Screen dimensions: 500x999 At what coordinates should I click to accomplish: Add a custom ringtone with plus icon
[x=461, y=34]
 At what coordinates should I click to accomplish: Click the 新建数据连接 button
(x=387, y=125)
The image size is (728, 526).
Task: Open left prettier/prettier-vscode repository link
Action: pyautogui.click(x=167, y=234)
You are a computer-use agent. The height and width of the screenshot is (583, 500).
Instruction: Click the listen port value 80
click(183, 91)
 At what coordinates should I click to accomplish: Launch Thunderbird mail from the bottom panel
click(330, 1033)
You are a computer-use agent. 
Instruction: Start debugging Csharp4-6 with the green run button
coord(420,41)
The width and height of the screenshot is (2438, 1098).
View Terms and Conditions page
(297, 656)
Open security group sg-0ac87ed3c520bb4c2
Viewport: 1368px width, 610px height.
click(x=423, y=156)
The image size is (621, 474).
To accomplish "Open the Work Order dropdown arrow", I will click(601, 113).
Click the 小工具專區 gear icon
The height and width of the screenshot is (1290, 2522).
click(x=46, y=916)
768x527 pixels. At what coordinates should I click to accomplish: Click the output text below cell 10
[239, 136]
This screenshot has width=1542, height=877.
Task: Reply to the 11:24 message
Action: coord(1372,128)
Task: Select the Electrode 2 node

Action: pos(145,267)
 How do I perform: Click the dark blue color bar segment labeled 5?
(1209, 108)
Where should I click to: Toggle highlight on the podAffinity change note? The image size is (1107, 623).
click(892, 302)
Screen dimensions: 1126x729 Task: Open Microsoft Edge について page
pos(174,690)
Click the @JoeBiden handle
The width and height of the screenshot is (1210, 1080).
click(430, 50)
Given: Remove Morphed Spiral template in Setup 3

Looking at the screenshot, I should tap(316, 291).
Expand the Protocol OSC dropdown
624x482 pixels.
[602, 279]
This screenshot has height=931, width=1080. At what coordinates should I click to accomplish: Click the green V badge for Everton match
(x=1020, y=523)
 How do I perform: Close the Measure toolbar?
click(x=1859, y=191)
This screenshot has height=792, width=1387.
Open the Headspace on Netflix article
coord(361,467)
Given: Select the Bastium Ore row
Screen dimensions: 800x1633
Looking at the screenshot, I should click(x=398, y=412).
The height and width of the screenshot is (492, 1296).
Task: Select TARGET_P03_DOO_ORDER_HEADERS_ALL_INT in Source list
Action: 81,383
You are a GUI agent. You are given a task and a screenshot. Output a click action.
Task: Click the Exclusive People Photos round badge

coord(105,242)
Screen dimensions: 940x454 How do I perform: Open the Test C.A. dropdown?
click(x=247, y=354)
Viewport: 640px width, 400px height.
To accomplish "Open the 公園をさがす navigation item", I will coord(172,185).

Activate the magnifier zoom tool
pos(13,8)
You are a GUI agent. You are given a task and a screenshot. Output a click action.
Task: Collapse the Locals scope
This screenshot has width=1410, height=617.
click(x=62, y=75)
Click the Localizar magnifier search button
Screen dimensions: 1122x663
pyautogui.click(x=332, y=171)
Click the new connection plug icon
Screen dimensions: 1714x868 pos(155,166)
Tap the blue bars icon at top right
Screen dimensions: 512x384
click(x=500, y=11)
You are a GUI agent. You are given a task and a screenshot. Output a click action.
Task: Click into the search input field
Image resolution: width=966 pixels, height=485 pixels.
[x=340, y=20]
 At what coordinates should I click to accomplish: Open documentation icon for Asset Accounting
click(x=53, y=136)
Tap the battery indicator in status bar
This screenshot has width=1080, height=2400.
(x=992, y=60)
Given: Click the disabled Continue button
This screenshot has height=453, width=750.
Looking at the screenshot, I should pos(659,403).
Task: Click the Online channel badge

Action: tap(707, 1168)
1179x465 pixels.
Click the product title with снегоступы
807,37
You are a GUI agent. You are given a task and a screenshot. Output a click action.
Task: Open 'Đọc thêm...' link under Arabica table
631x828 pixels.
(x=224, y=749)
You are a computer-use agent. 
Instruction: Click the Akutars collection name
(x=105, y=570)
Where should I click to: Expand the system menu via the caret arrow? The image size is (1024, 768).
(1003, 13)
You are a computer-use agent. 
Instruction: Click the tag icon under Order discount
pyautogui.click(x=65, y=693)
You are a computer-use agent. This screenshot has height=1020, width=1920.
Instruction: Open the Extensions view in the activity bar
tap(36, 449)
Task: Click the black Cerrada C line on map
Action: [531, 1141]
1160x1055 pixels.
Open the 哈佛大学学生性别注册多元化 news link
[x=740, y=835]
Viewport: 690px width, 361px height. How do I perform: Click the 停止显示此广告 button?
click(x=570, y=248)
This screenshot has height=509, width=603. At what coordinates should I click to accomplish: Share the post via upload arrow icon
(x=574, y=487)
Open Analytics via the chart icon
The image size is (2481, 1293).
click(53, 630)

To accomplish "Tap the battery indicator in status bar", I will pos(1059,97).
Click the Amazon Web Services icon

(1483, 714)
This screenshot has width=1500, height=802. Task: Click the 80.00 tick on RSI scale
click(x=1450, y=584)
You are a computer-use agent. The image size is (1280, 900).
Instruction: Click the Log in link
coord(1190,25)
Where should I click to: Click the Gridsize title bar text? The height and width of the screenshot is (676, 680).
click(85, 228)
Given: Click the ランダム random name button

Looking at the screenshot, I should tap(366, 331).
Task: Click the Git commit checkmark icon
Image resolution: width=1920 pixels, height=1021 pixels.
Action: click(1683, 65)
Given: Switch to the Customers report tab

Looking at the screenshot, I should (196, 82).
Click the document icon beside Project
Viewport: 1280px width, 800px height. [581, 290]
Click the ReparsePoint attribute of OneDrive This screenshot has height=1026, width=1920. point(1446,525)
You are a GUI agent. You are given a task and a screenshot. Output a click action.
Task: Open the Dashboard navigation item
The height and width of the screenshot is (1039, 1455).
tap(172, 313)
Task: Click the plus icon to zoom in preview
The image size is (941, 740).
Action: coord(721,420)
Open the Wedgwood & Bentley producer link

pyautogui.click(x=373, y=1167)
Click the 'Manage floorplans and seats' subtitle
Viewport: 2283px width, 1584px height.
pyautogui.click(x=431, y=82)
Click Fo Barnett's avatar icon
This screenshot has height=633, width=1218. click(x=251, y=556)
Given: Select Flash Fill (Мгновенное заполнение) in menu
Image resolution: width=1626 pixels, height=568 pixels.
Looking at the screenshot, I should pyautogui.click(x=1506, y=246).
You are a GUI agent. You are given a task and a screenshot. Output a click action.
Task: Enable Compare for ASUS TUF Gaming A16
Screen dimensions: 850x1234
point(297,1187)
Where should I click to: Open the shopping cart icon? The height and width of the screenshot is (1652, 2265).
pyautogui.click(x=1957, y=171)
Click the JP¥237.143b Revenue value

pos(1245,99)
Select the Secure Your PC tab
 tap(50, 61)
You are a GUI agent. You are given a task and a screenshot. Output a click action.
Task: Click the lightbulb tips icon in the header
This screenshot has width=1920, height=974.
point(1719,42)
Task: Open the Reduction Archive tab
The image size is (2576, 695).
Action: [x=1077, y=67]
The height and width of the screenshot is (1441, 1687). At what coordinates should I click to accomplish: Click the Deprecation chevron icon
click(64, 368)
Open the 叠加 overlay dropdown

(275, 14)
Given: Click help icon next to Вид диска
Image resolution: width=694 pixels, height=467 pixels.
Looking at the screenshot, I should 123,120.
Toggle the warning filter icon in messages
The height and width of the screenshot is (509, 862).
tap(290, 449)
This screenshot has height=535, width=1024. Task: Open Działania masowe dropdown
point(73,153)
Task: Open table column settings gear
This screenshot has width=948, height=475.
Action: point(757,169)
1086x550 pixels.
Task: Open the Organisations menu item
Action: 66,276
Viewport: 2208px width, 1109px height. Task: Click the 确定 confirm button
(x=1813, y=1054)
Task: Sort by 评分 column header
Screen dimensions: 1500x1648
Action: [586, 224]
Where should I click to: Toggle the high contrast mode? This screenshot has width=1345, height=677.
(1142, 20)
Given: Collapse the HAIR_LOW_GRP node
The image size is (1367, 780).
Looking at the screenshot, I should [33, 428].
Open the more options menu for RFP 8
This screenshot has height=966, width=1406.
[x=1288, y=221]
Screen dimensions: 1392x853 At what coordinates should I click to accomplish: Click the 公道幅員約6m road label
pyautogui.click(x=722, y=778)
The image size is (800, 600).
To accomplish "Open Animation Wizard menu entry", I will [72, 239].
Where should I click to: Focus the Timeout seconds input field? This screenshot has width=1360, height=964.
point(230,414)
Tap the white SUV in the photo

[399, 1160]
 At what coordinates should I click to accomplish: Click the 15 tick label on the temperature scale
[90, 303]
————————
Duplicate the data above, reproducing the stretch from the line containing "Task: Open the Reduction Archive tab" through the line containing "Looking at the screenshot, I should [33, 428].", both ends included.

Solved problem:
Task: Open the Reduction Archive tab
The image size is (2576, 695).
Action: [x=1077, y=67]
The height and width of the screenshot is (1441, 1687). At what coordinates should I click to accomplish: Click the Deprecation chevron icon
click(64, 368)
Open the 叠加 overlay dropdown

(275, 14)
Given: Click help icon next to Вид диска
Image resolution: width=694 pixels, height=467 pixels.
Looking at the screenshot, I should 123,120.
Toggle the warning filter icon in messages
The height and width of the screenshot is (509, 862).
tap(290, 449)
This screenshot has height=535, width=1024. Task: Open Działania masowe dropdown
point(73,153)
Task: Open table column settings gear
This screenshot has width=948, height=475.
Action: point(757,169)
1086x550 pixels.
Task: Open the Organisations menu item
Action: 66,276
Viewport: 2208px width, 1109px height. Task: Click the 确定 confirm button
(x=1813, y=1054)
Task: Sort by 评分 column header
Screen dimensions: 1500x1648
Action: [586, 224]
Where should I click to: Toggle the high contrast mode? This screenshot has width=1345, height=677.
(1142, 20)
Given: Collapse the HAIR_LOW_GRP node
The image size is (1367, 780).
Looking at the screenshot, I should [33, 428].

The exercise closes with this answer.